- DATASET
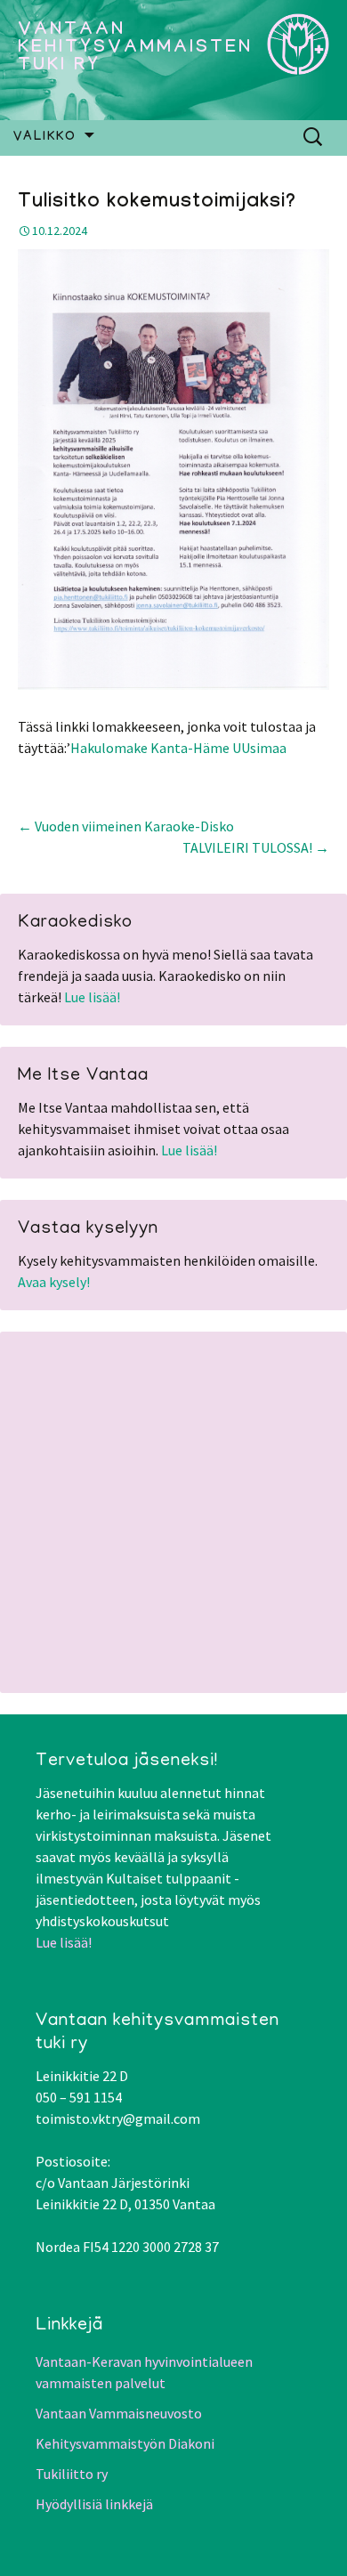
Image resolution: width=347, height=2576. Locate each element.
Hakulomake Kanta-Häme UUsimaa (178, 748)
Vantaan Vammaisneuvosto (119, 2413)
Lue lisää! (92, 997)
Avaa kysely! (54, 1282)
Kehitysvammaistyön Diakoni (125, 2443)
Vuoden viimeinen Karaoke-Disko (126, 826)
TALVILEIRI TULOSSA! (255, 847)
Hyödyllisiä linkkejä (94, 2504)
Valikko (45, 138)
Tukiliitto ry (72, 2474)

--

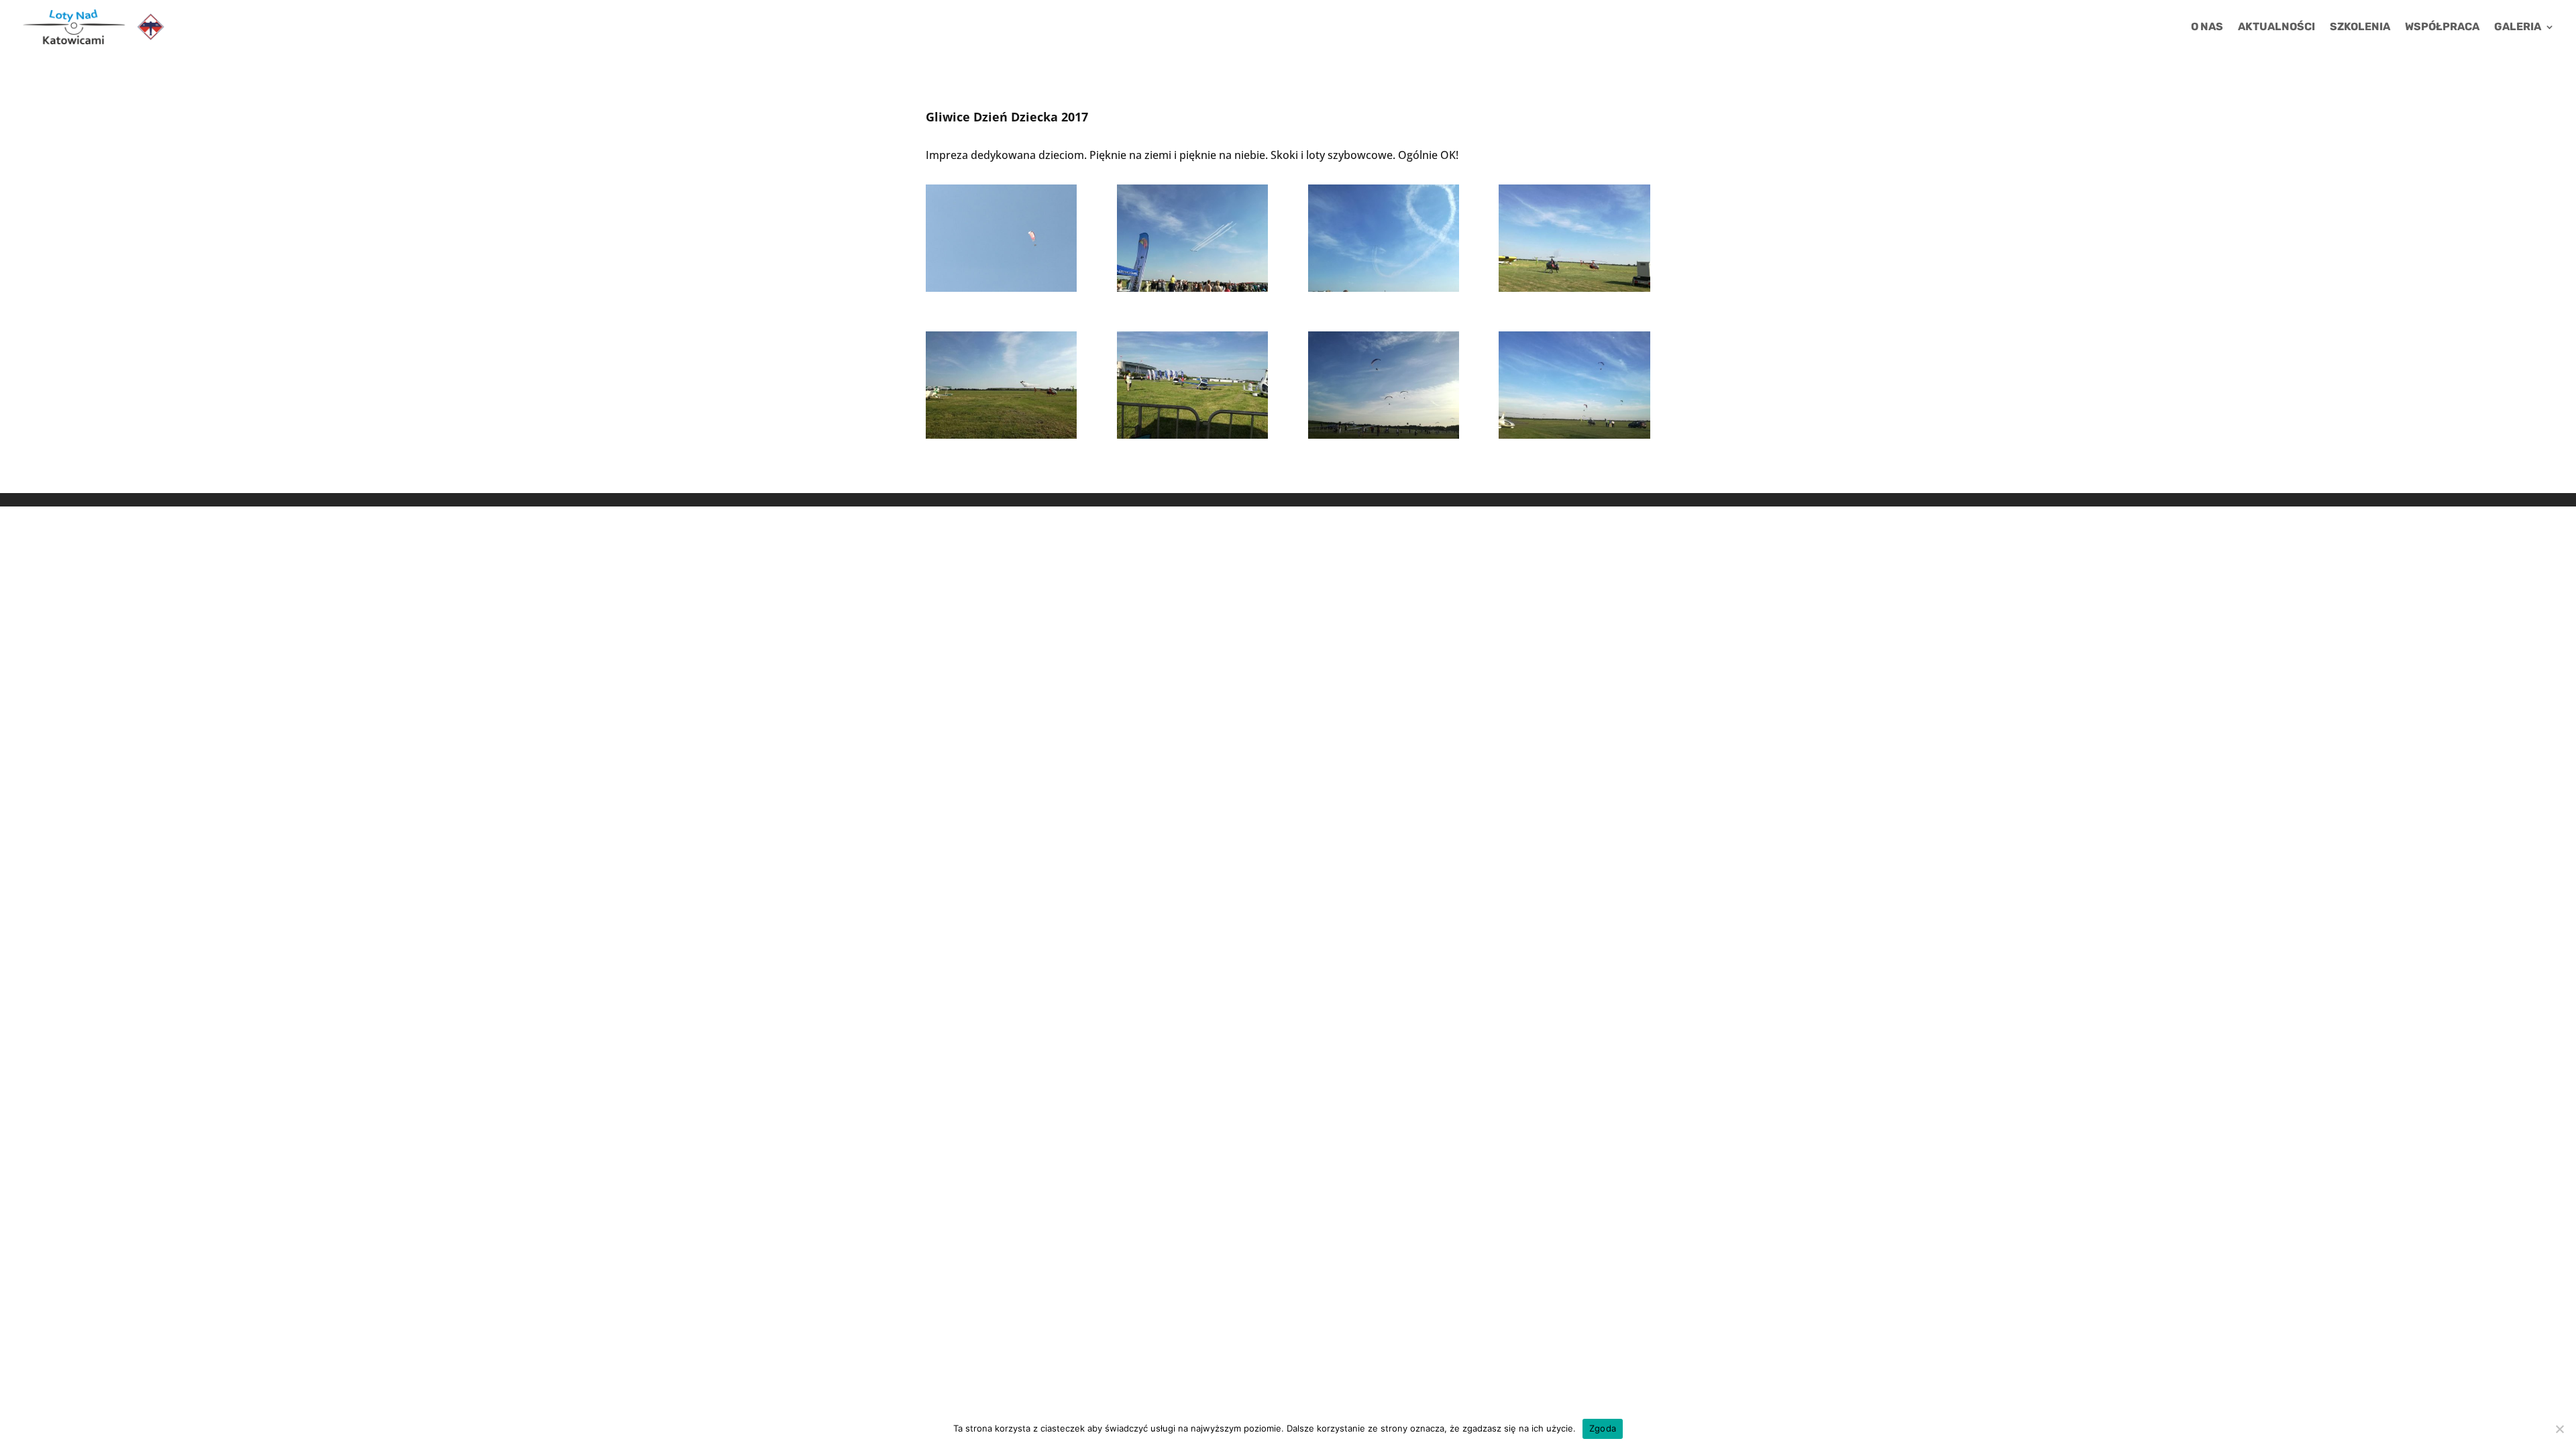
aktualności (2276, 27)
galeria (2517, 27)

- WORK ORDER
Please output the lines of the listing above that fall in the stretch from the one with "Vuoden viimeinen Karaoke-Disko (126, 826)" through the one with "Tukiliitto ry (72, 2474)", exactly and only those.

- WRITTEN ANSWER
Vuoden viimeinen Karaoke-Disko (126, 826)
TALVILEIRI TULOSSA! (255, 847)
Hyödyllisiä linkkejä (94, 2504)
Valikko (45, 138)
Tukiliitto ry (72, 2474)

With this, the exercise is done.